### The problem
Nothing but the text of the records should come back; copy it exactly and leave the pictures out.
(Beginning of Records provided)
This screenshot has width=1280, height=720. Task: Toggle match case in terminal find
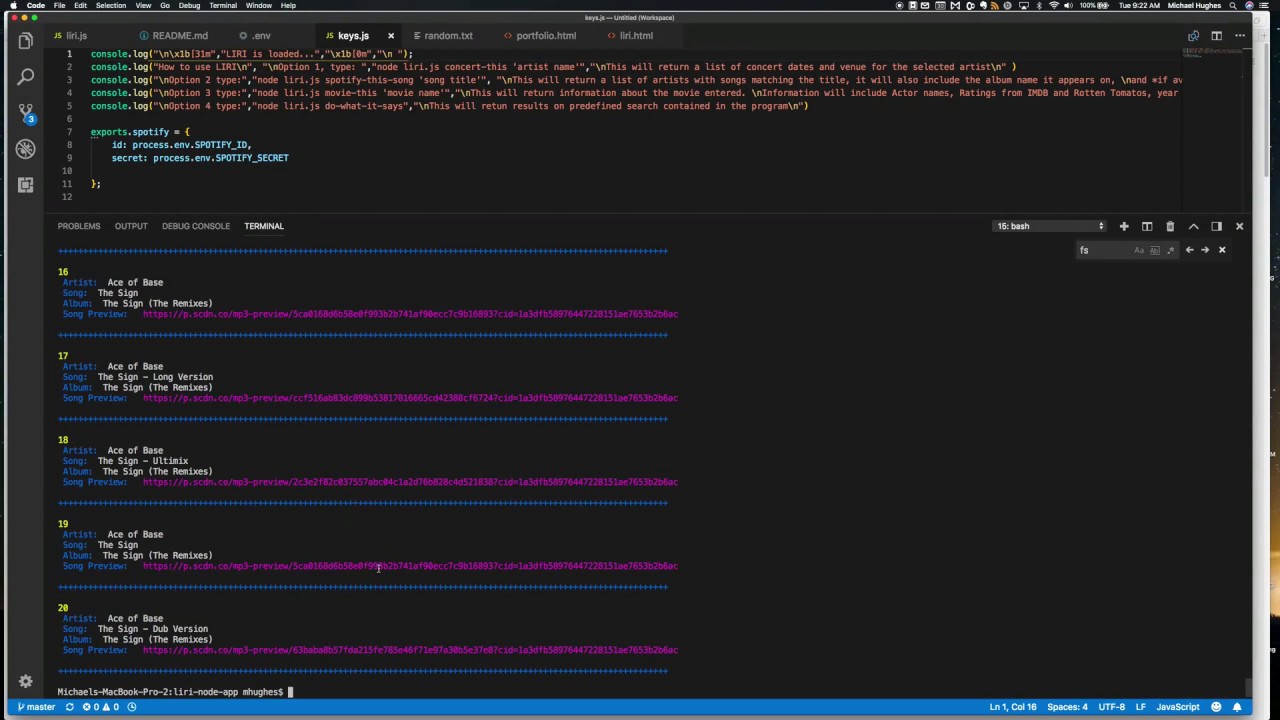[x=1139, y=250]
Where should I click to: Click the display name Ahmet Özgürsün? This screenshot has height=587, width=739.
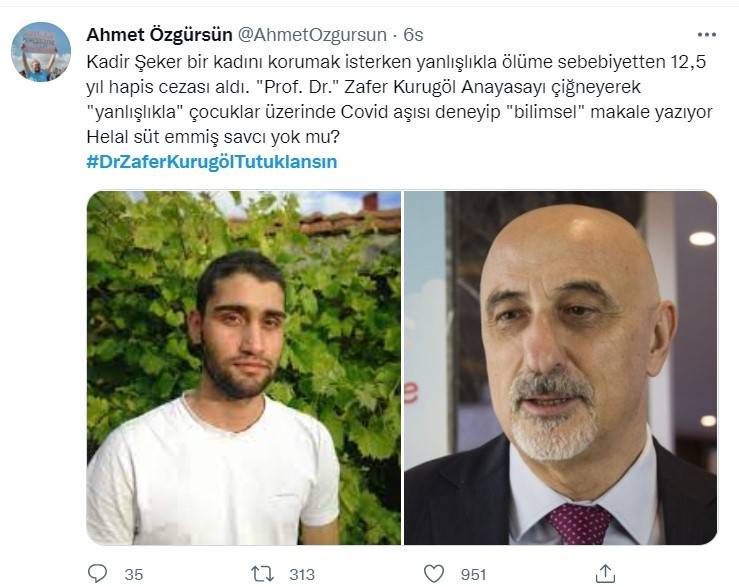click(159, 35)
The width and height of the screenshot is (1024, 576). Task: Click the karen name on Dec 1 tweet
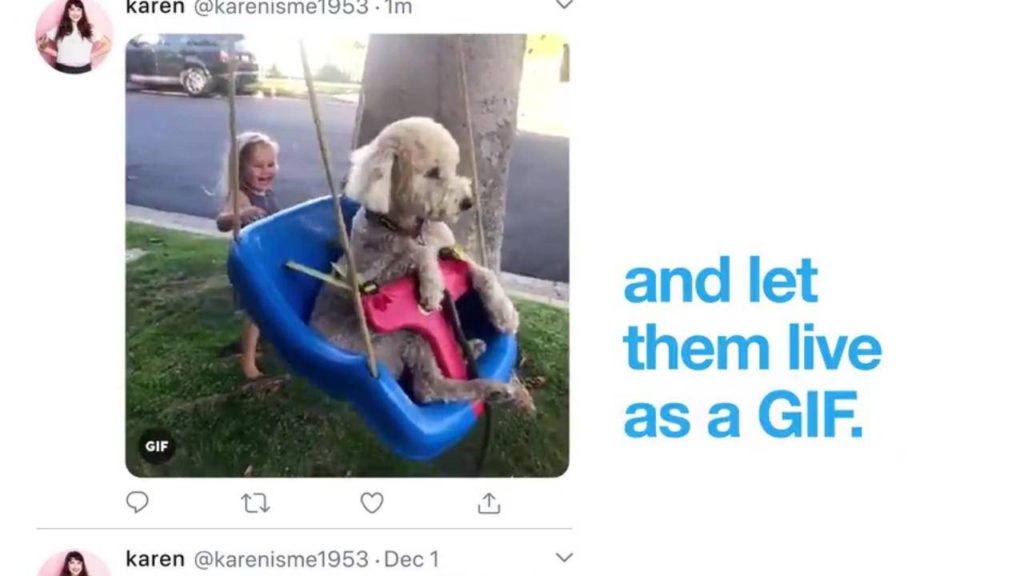pyautogui.click(x=155, y=559)
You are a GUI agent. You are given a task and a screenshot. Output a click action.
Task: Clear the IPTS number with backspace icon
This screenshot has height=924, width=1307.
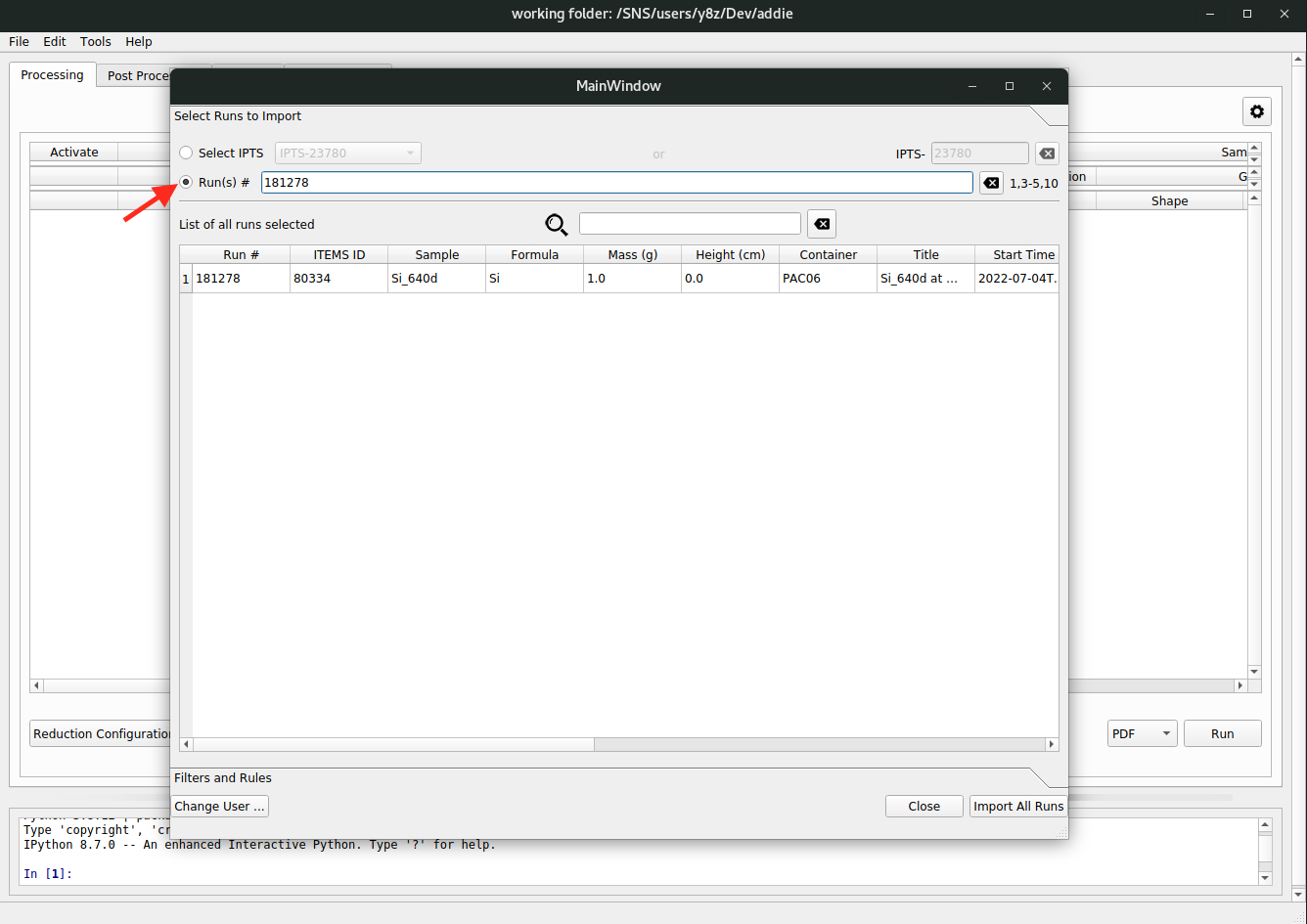pyautogui.click(x=1047, y=154)
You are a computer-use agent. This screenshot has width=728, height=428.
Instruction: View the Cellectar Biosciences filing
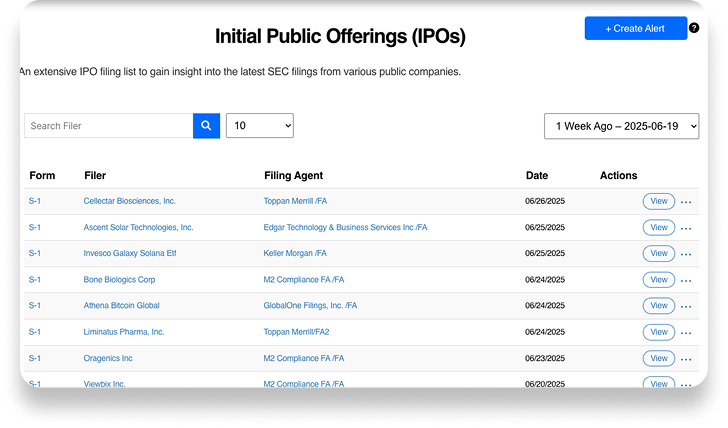tap(658, 201)
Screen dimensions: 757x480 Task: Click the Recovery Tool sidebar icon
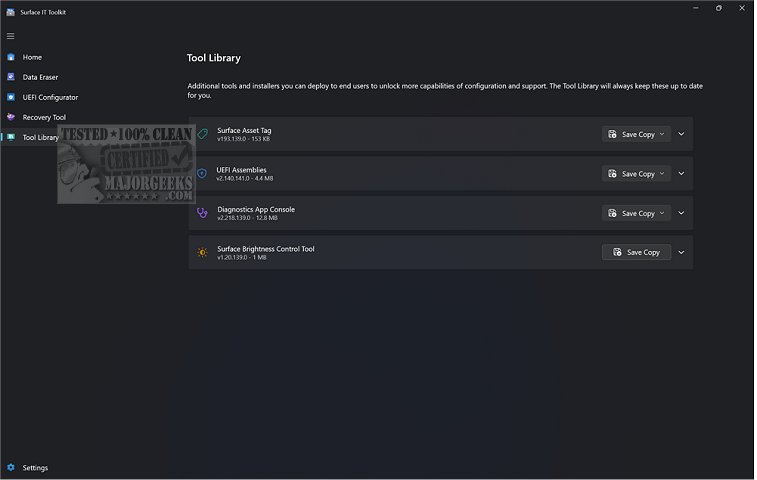coord(11,117)
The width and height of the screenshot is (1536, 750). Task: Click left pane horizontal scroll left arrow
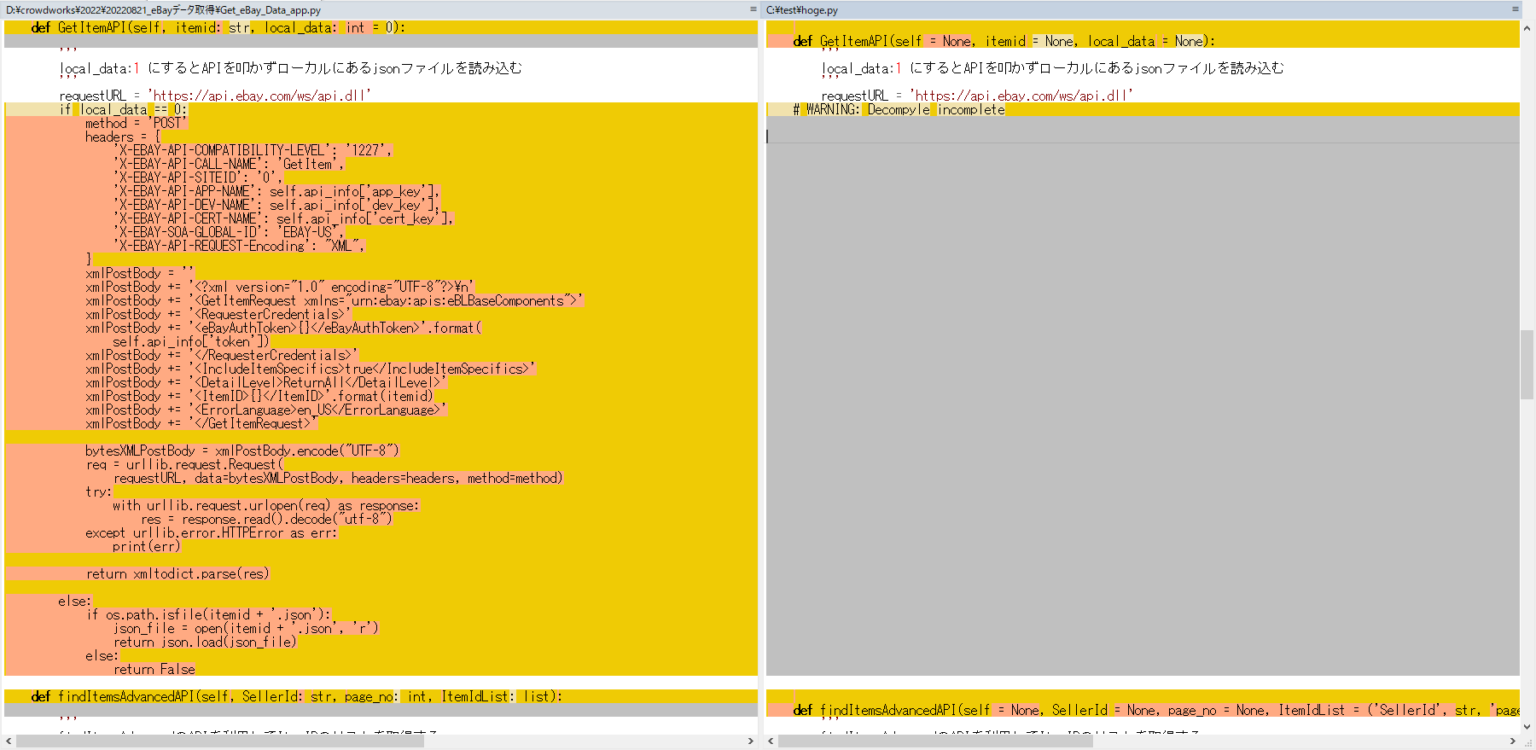(9, 742)
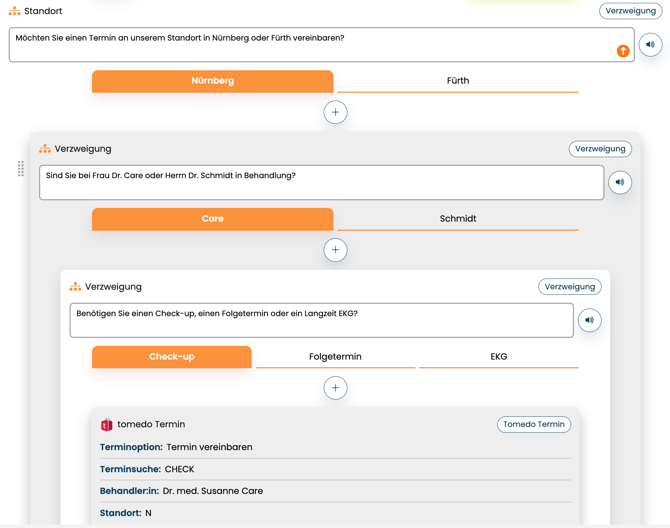Image resolution: width=670 pixels, height=528 pixels.
Task: Click the Verzweigung button above Check-up question
Action: click(x=569, y=287)
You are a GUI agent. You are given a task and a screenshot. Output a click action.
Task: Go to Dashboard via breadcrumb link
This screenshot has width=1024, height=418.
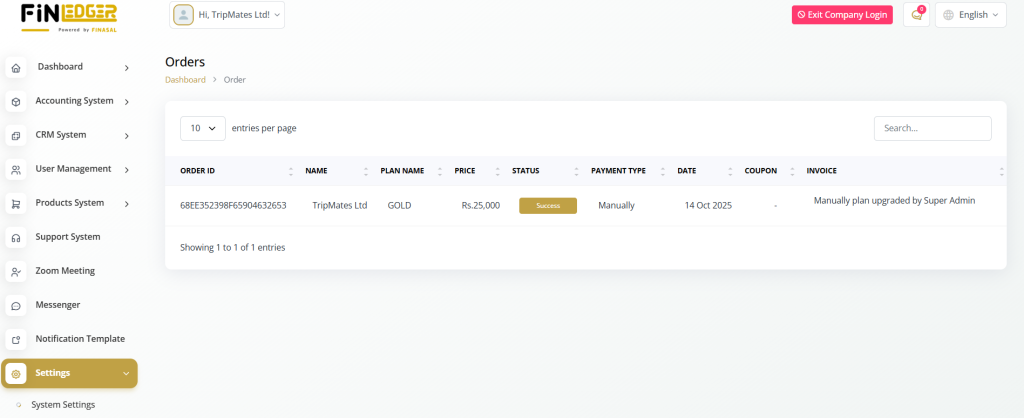pos(185,79)
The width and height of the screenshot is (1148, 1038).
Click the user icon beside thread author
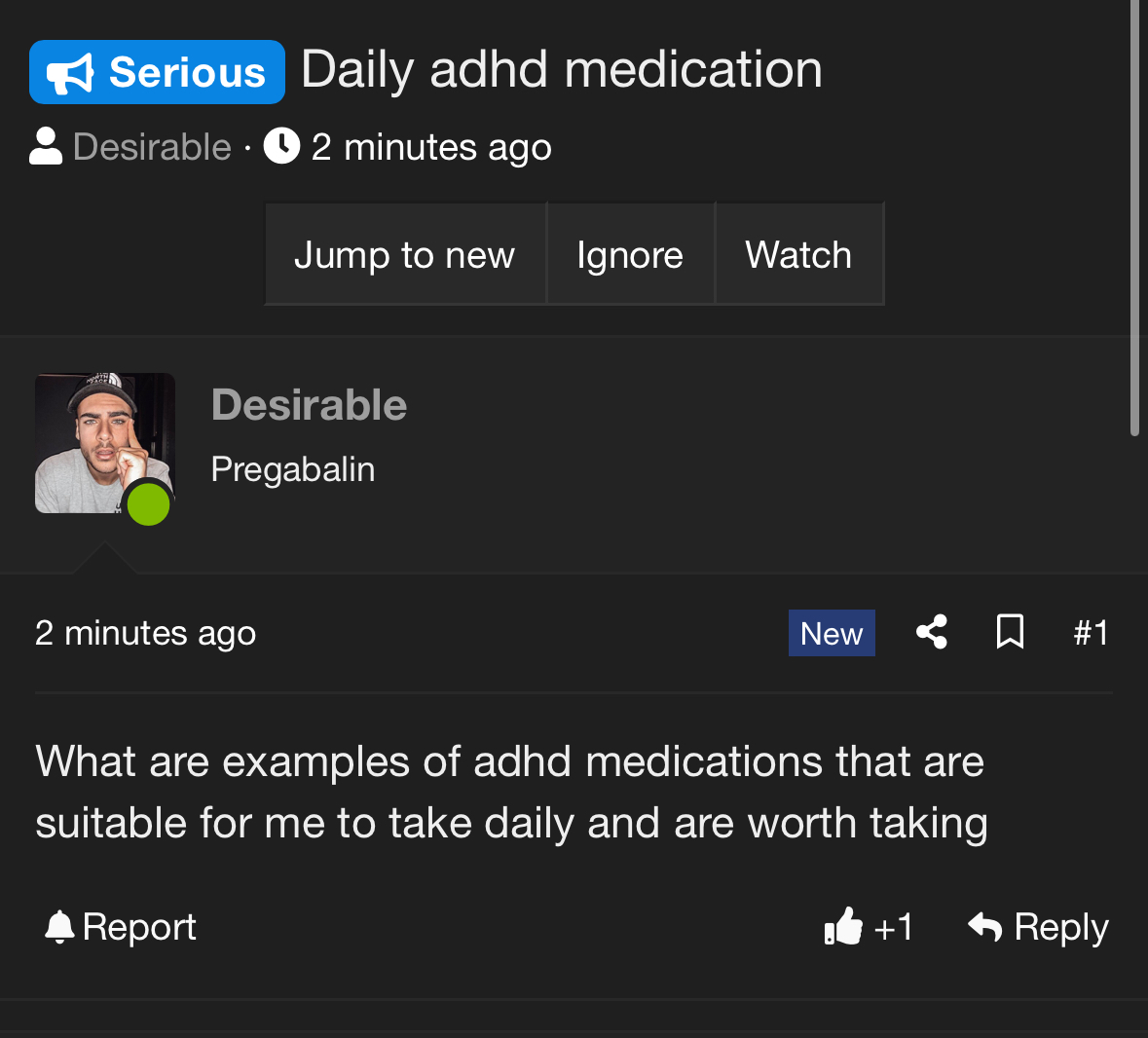click(46, 147)

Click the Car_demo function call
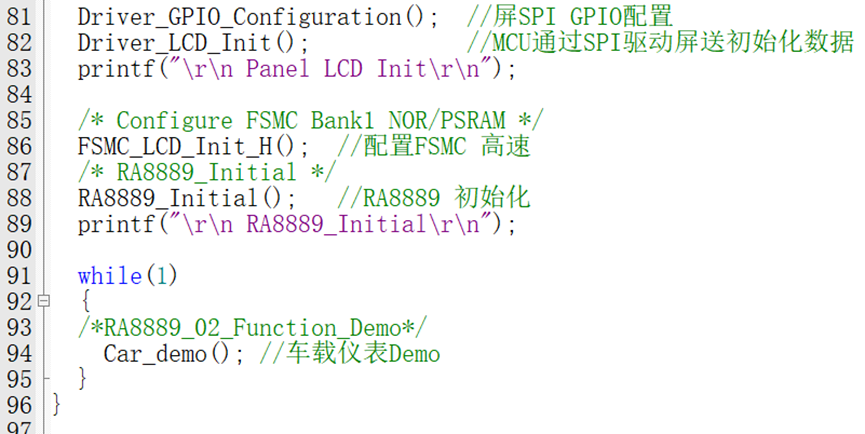pos(174,354)
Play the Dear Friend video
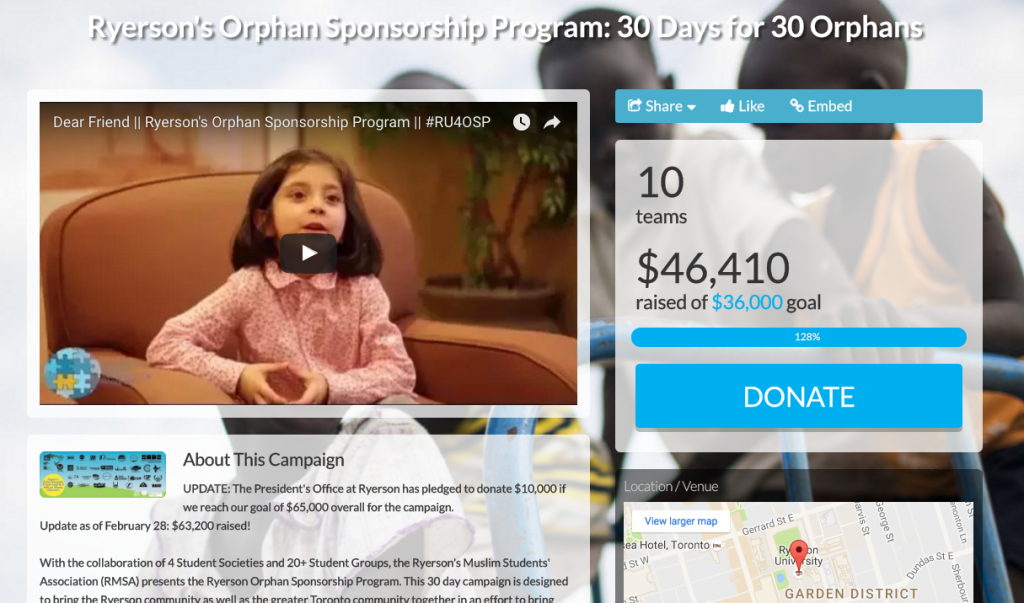The height and width of the screenshot is (603, 1024). click(308, 253)
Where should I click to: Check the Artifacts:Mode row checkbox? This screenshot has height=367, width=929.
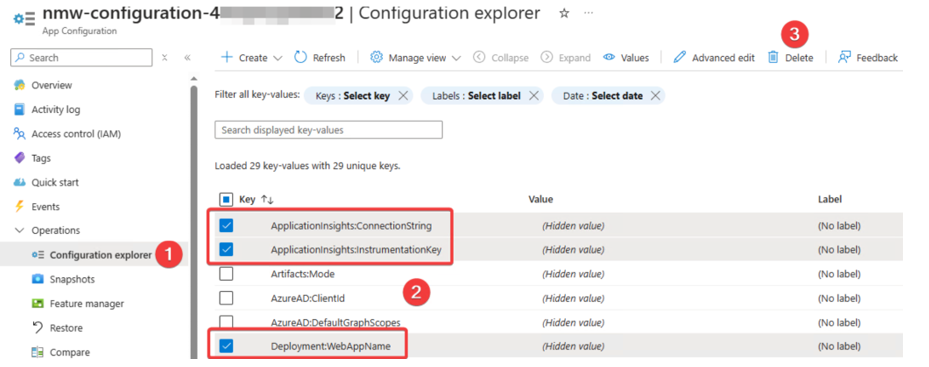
(End of Records provided)
### Response
This screenshot has width=1280, height=720. Task: Toggle match case in terminal find
[x=1139, y=250]
Where should I click to: Click the display name Ahmet Özgürsün? This screenshot has height=587, width=739.
click(159, 35)
The width and height of the screenshot is (1024, 576). Task: Click the karen name on Dec 1 tweet
pyautogui.click(x=155, y=559)
You are a GUI agent. You are given a task and a screenshot. Output a click action.
Task: Clear the IPTS number with backspace icon
This screenshot has height=924, width=1307.
pyautogui.click(x=1047, y=154)
You are a computer-use agent. This screenshot has width=728, height=428.
Instruction: View the Cellectar Biosciences filing
tap(658, 201)
Screen dimensions: 757x480 Task: Click the Recovery Tool sidebar icon
coord(11,117)
The width and height of the screenshot is (1536, 750). Task: Click left pane horizontal scroll left arrow
(9, 742)
Image resolution: width=670 pixels, height=528 pixels.
Task: Click the Verzweigung button above Check-up question
Action: click(x=569, y=287)
You are a GUI agent. You are given a task and a screenshot. Output a click action.
Task: Go to Dashboard via breadcrumb link
This screenshot has width=1024, height=418.
pos(185,79)
The width and height of the screenshot is (1148, 1038).
Click the user icon beside thread author
click(46, 147)

Click the Car_demo function call
pos(174,354)
Play the Dear Friend video
The height and width of the screenshot is (603, 1024). click(308, 253)
Where should I click to: Check the Artifacts:Mode row checkbox? This screenshot has height=367, width=929.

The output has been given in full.